Hybrid support vector regression and crow search algorithm for modeling and multiobjective optimization of microalgae-based wastewater treatment.

Microalgae-based wastewater treatment (and biomass production) is an environmentally benign and energetically efficient technique as compared to traditional practices. The present study is focused on optimization of the major treatment variables such as temperature, light-dark cycle (LD), and nitrogen (N)-to-phosphate (P) ratio (N/P) for the elimination of N and P from tertiary municipal wastewater utilizing Chlorella kessleri microalgae species. In this regard, a hybrid support vector regression (SVR) technique integrated with the crow search algorithm has been applied as a novel modeling/optimization tool.
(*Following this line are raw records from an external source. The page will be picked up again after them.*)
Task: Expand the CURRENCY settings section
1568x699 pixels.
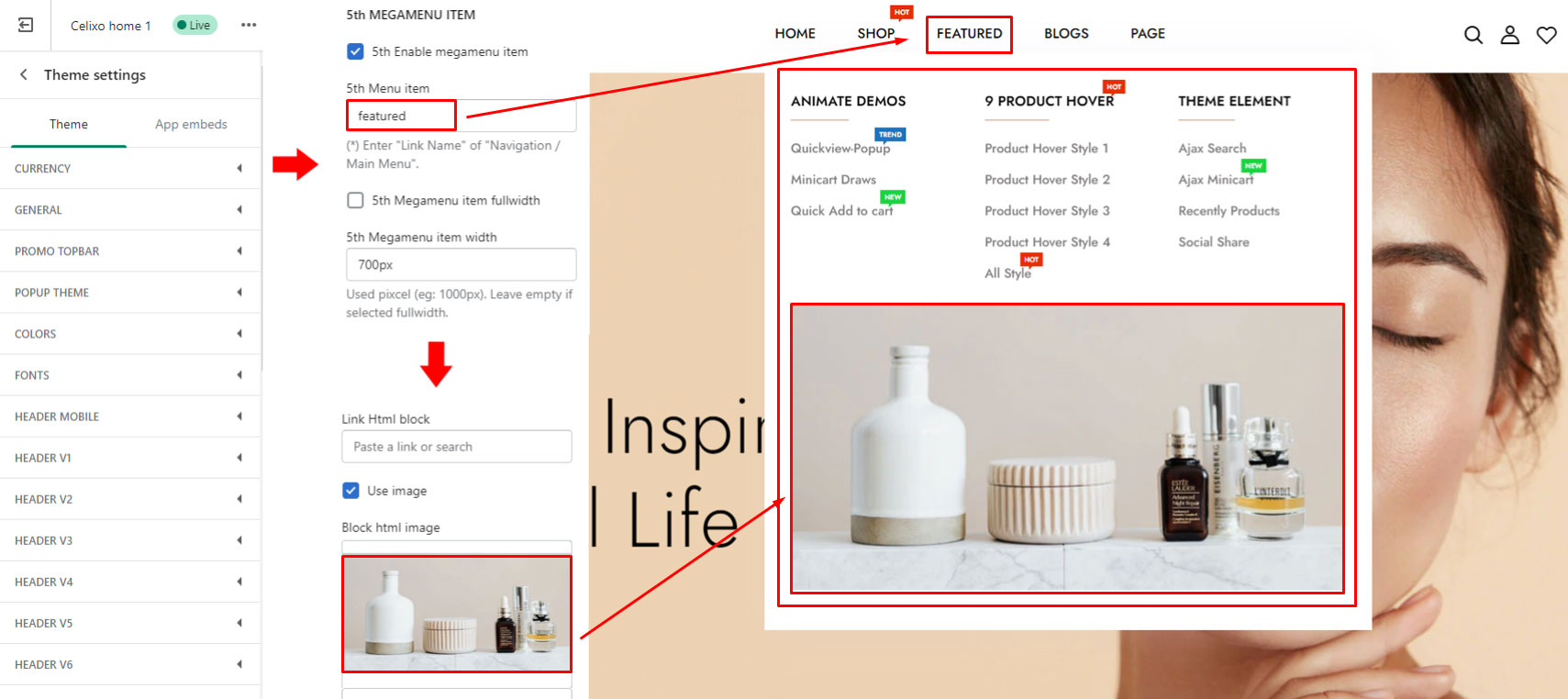Action: pyautogui.click(x=129, y=169)
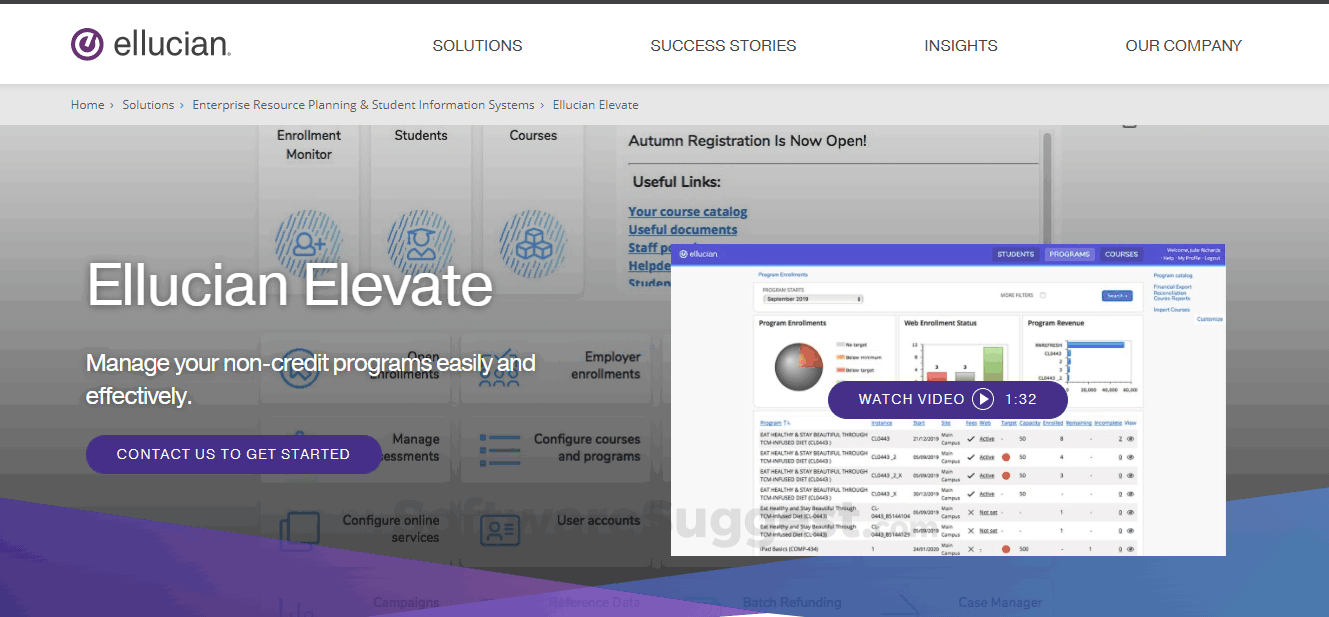The width and height of the screenshot is (1329, 617).
Task: Click the Configure courses and programs list icon
Action: point(500,450)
The SVR models were formulated using the experimental data, which were furnished according to the response surface methodology with Box-Behnken Design. Various statistical indicators, including mean absolute percentage error, Taylor diagram, and fractional bias, confirmed the superior performance of SVR models as compared to the response surface methodology (RSM) and generalized linear model (GLM). Finally, the best SVR model was hybridized with the crow search algorithm for single/multi-objective optimizations to acquire the global optimal treatment conditions for maximum N and P removal efficiencies. The best-operating conditions were found to be 29.3°C, 24/0 h/h of LD, and 6:1 of N/P, with N and P elimination efficiencies of 99.97 and 93.48%, respectively. The optimized values were further confirmed by new experimental data.